--- START OF Text segment ---
This improvement of ca. 2.5% is not really substantial. Well, that’s somehow
expected, since the computation of EC volume_fluxes is much more expensive
than the computation of the common fluxes, at least for the compressible Euler
equations of gas dynamics we’re using in this example. However, the situation
can be different for other systems of conservation laws. In the end, it’s an
algorithmic improvement that we don’t want to miss.
Next, we will use more FMAs. Looking at the split_form_kernel!, opportunities
for more FMAs can be found in lines of the form
integral_contribution = alpha * derivative_split[i, ii] * flux1
add_to_node_vars!(du, integral_contribution, equations, dg, i, j, k, element)
where we multiply a flux by some scalar and add it to du. FMAs cannot be used
for code like this since function arguments are evaluated before they are
passed, even if the function is inlined. Hence, we write a new method
@muladd @inline function add_to_node_vars!(u, factor, u_node, equations, solver::DG, indices...)
for v in eachvariable(equations)
u[v, indices...] = u[v, indices...] + factor * u_node[v]
end
return nothing
end
This method has an additional argument factor multiplying what we will add to
u at the position determined by the indices.
Next, we re-write the split_form_kernel! to use this new method of
add_to_node_vars!.
@inline function split_form_kernel!(du::AbstractArray{<:Any,5}, u,
nonconservative_terms::Val{false}, equations,
volume_flux, dg::DGSEM, cache,
element, alpha=true)
# true * [some floating point value] == [exactly the same floating point value]
# This can (hopefully) be optimized away due to constant propagation.
--- END OF Text segment ---
▸ **Set task**:
Pick up the write-up on adding FMAs to split_form_kernel! and continue it from the final line shown.
--- START OF Supplied data ---
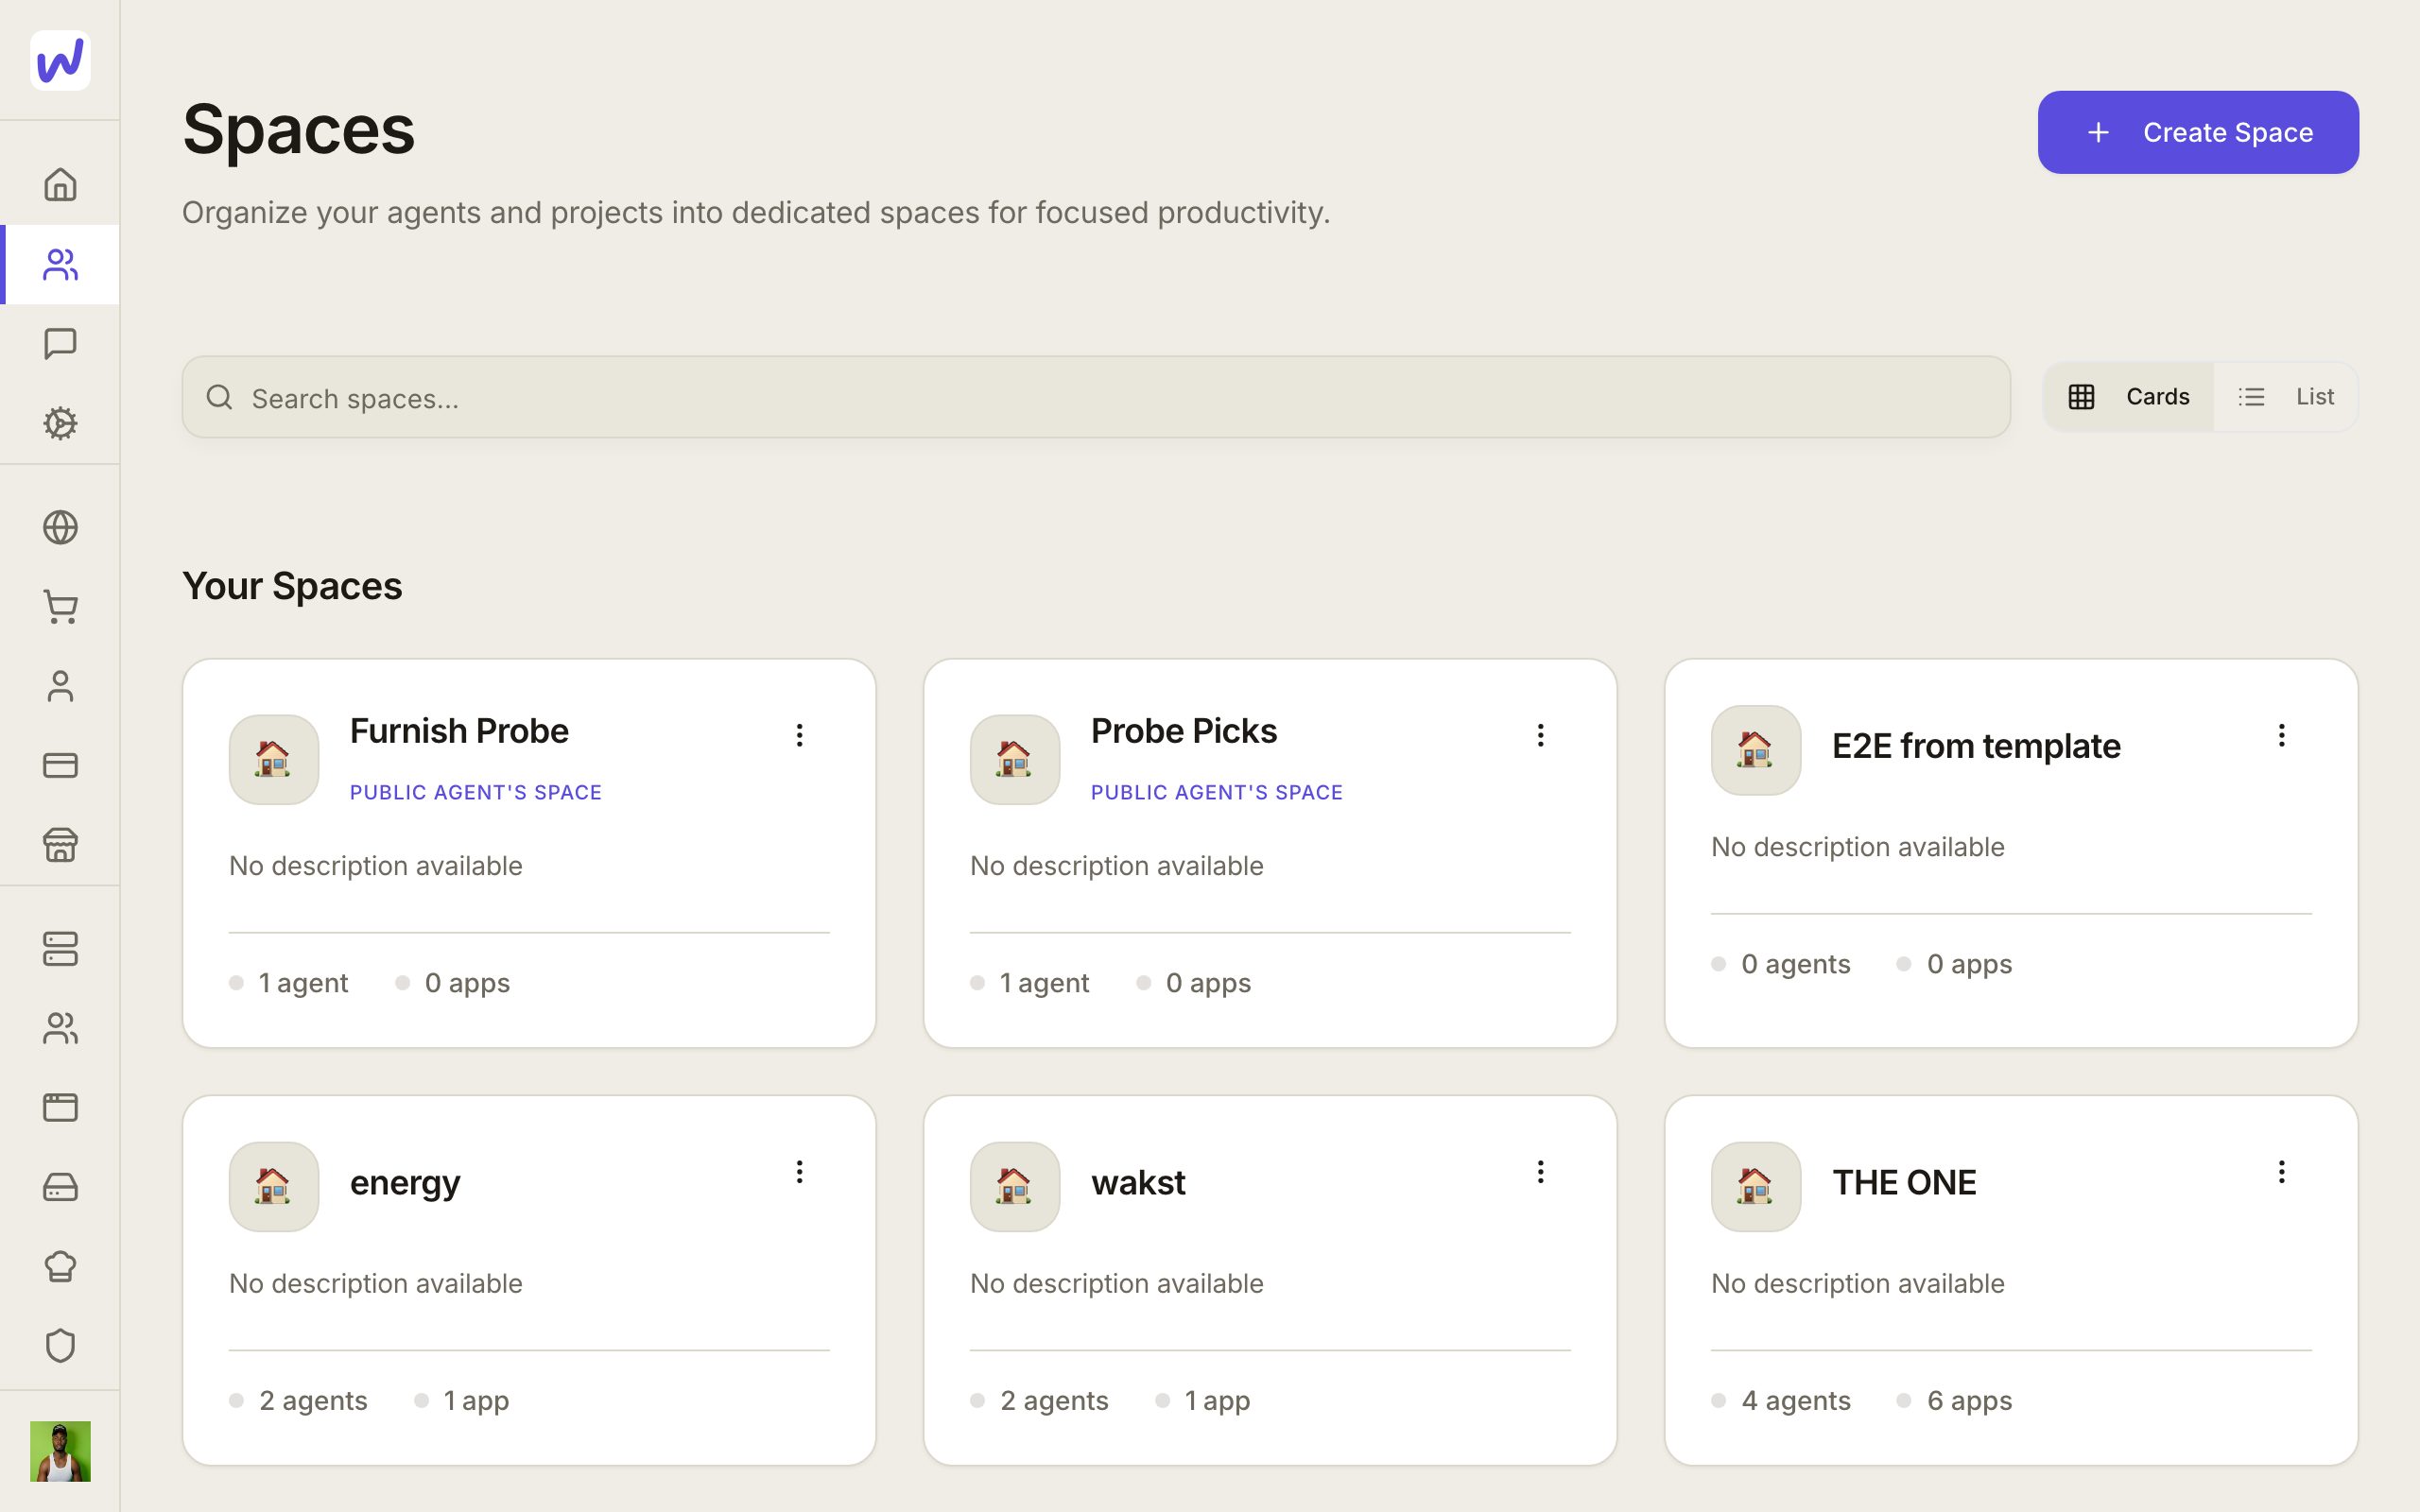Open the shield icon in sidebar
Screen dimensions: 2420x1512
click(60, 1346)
--- END OF Supplied data ---
--- START OF Supplied data ---
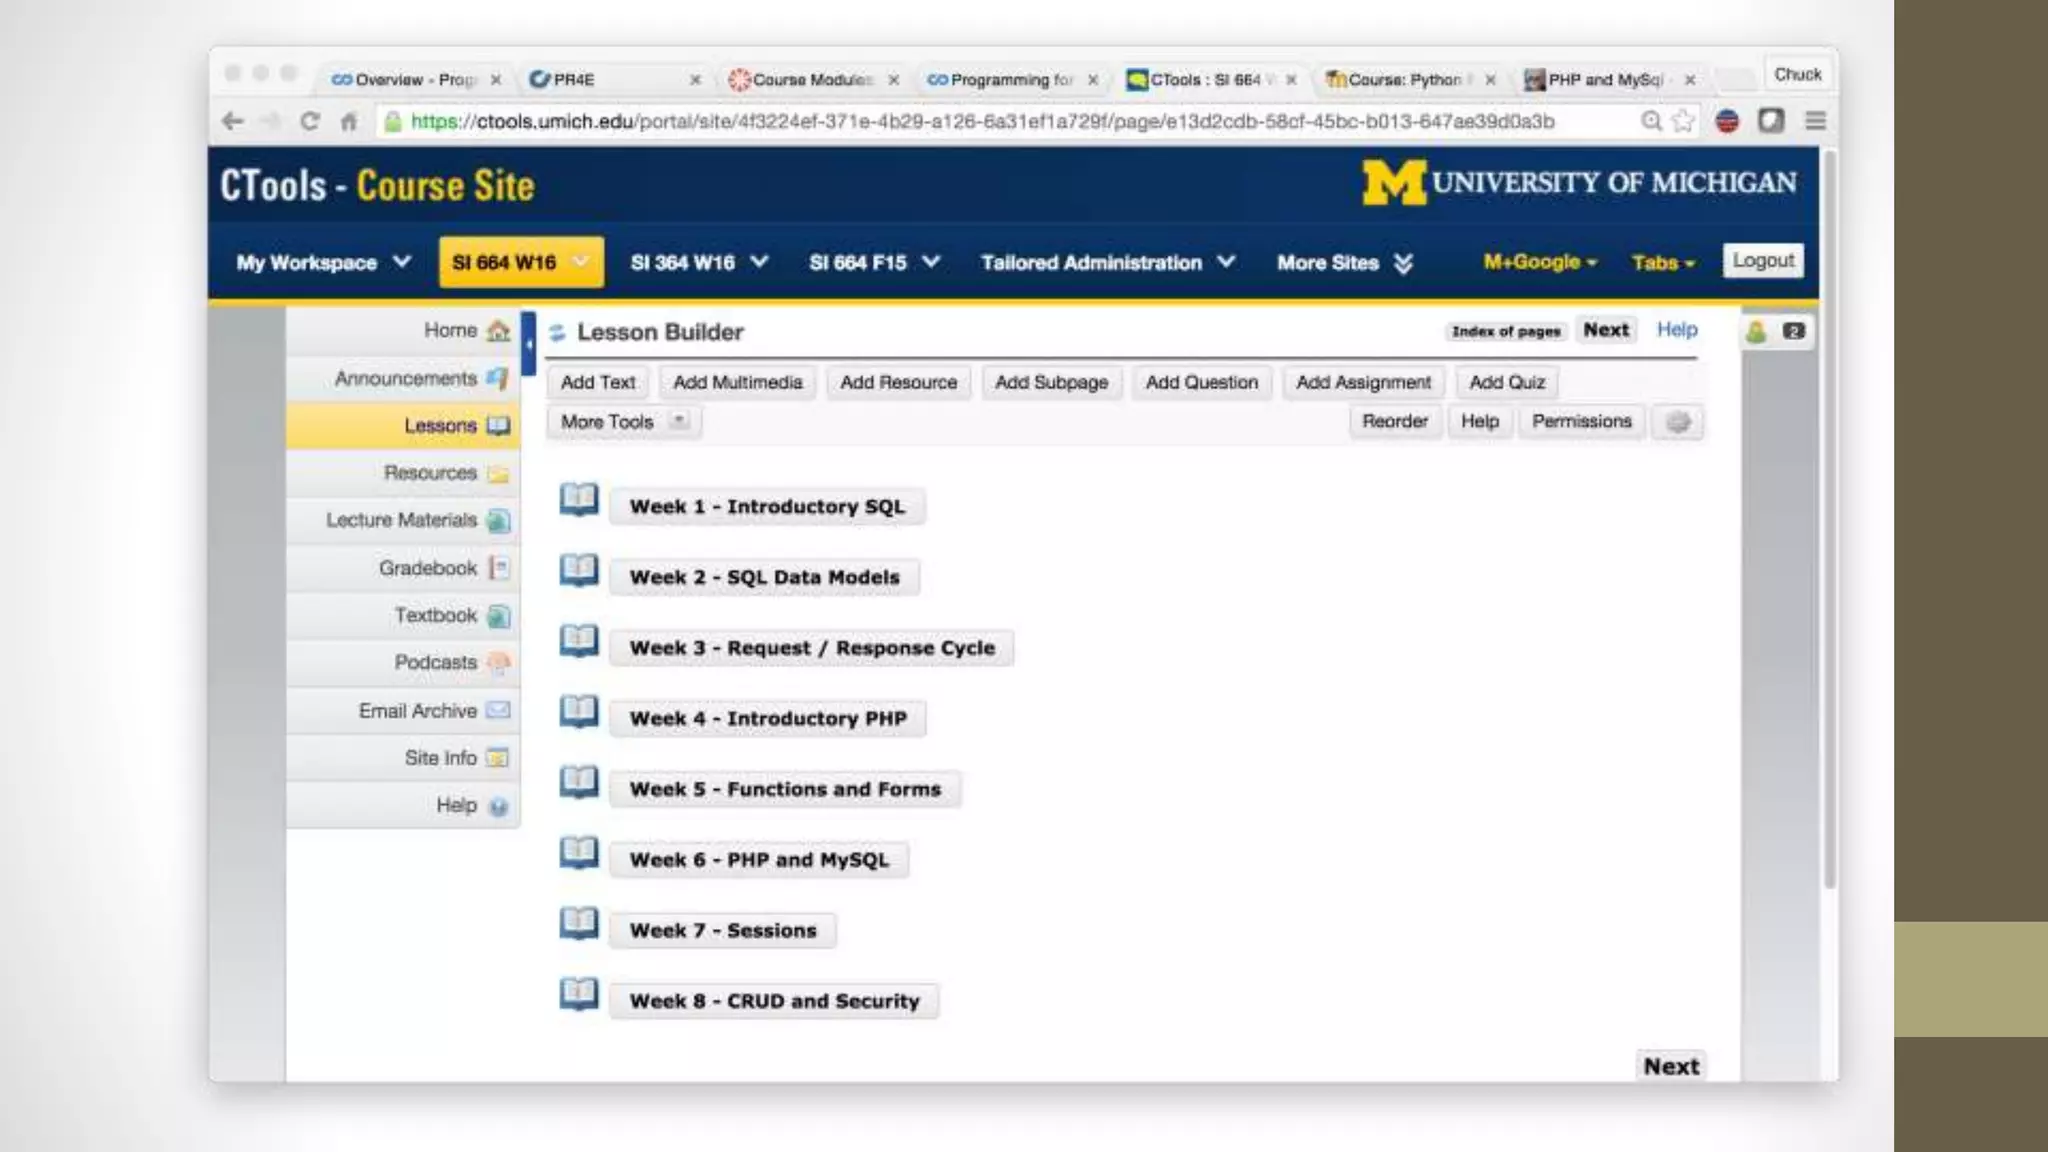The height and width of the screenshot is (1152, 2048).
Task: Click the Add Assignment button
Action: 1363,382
--- END OF Supplied data ---
▸ **In response**:
@unpack derivative_split = dg.basis
# Calculate volume integral in one element
for k in eachnode(dg), j in eachnode(dg), i in eachnode(dg)
u_node = get_node_vars(u, equations, dg, i, j, k, element)
# All diagonal entries of `derivative_split` are zero. Thus, we can skip
# the computation of the diagonal terms. In addition, we use the symmetry
# of the `volume_flux` to save half of the possible two-poitn flux
# computations.
# x direction
for ii in (i+1):nnodes(dg)
u_node_ii = get_node_vars(u, equations, dg, ii, j, k, element)
flux1 = volume_flux(u_node, u_node_ii, 1, equations)
add_to_node_vars!(du, alpha * derivative_split[i, ii], flux1, equations, dg, i, j, k, element)
add_to_node_vars!(du, alpha * derivative_split[ii, i], flux1, equations, dg, ii, j, k, element)
end
# y direction
for jj in (j+1):nnodes(dg)
u_node_jj = get_node_vars(u, equations, dg, i, jj, k, element)
flux2 = volume_flux(u_node, u_node_jj, 2, equations)
add_to_node_vars!(du, alpha * derivative_split[j, jj], flux2, equations, dg, i, j, k, element)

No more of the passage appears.